- Born: 12 December 1927 Jagadhri, Haryana
- Died: 8 February 2021 (aged 93)
- Occupation: Social activist
- Awards: Padma Bhushan

= Darshan Lal Jain =

Indian social activist (1927–2021)

Darshan Lal Jain (12 December 1927 – 8 February 2021) was an Indian social activist, who was awarded Padma Bhushan, India's third highest civilian award, in 2019 for his contribution in social work. He was known for educating young girls and financially troubled children.

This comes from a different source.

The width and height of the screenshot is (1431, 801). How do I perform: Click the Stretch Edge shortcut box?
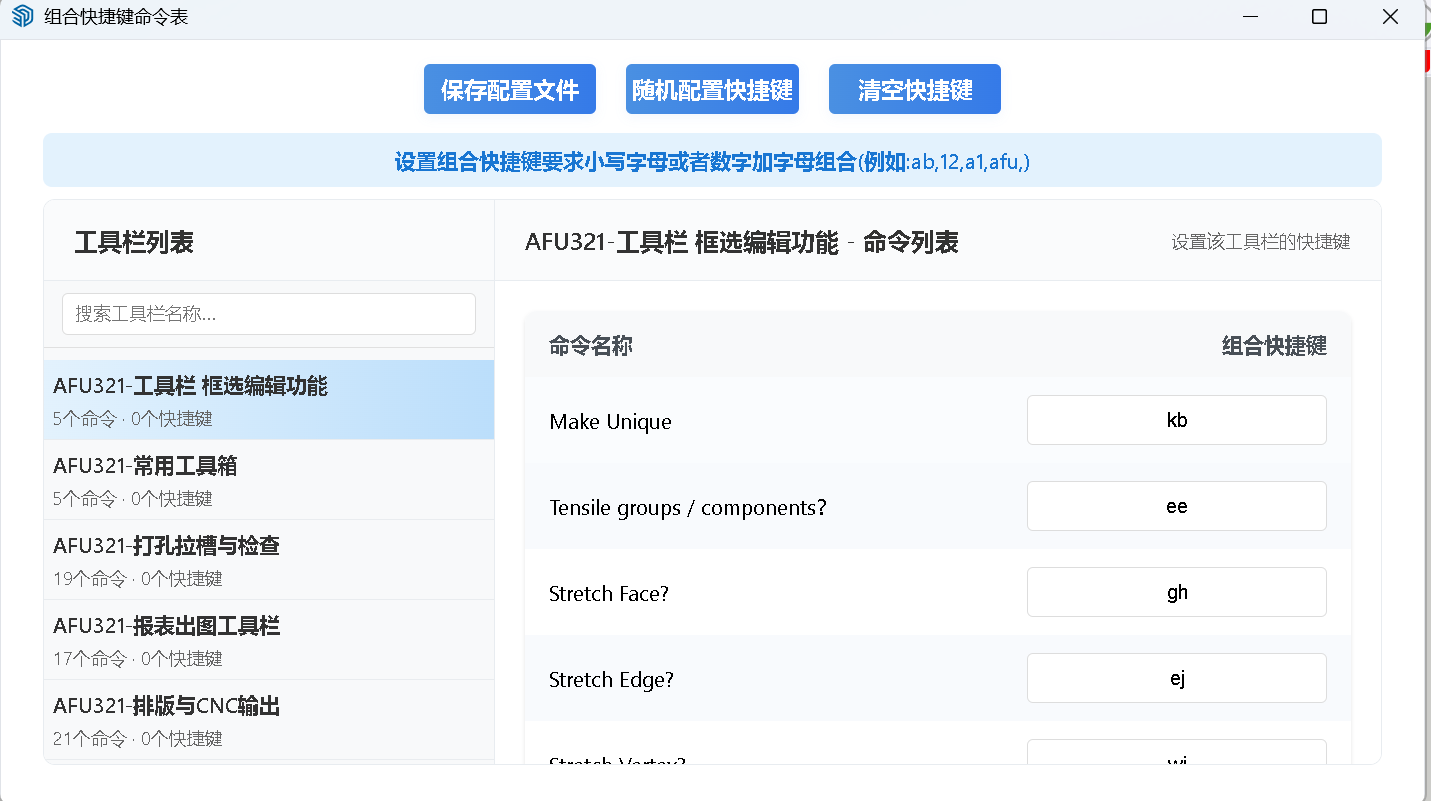(x=1176, y=678)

He was the founder of various schools and colleges in Haryana, including Saraswati Vidya Mandir, Jagadhri (1954), DAV College for Girls, Yamunanagar, Bharat Vikas Parishad Haryana, Vivekanand Rock Memorial Society, Vanvasi Kalyan Ashram Haryana, Hindu Shiksha Samiti Haryana, Geeta Niketan Residential School, Kurukshetra, and Nand Lal Geeta Vidya Mandir, Ambala (1997).

==Early life==
Darshan Lal Jain was born on 12 December 1927 in Jagadhri into a religious and industrialist Jain family. He is known as Babuji. As he grew up, he came in contact with RSS due to the feeling of patriotism. At the age 15, he participated in the Quit India Movement. He was sent to prison during the Emergency in 1975–1977 for working against the anti-people policies of the government. In 2007, Darshan Lal formed the warrior honor committee to remember the forgotten heroes of the nation. The committee held several ceremonies including the second war hero of Panipat, the coronation ceremony of Hemachandra Vikramaditya.
He worked towards the education of the society and laid the foundation stone of Saraswati Vidya Mandir in 1954. He went on to establish Nand Lal Geeta Vidya Mandir and since its foundation in 1997, the school has been providing free education and free boarding to needy and intelligent students from Haryana, North East and Jammu and Kashmir.

==Awards==
In 2019, The Government of Indian awarded him the Padma Bhushan Award for his outstanding work in the field of social service.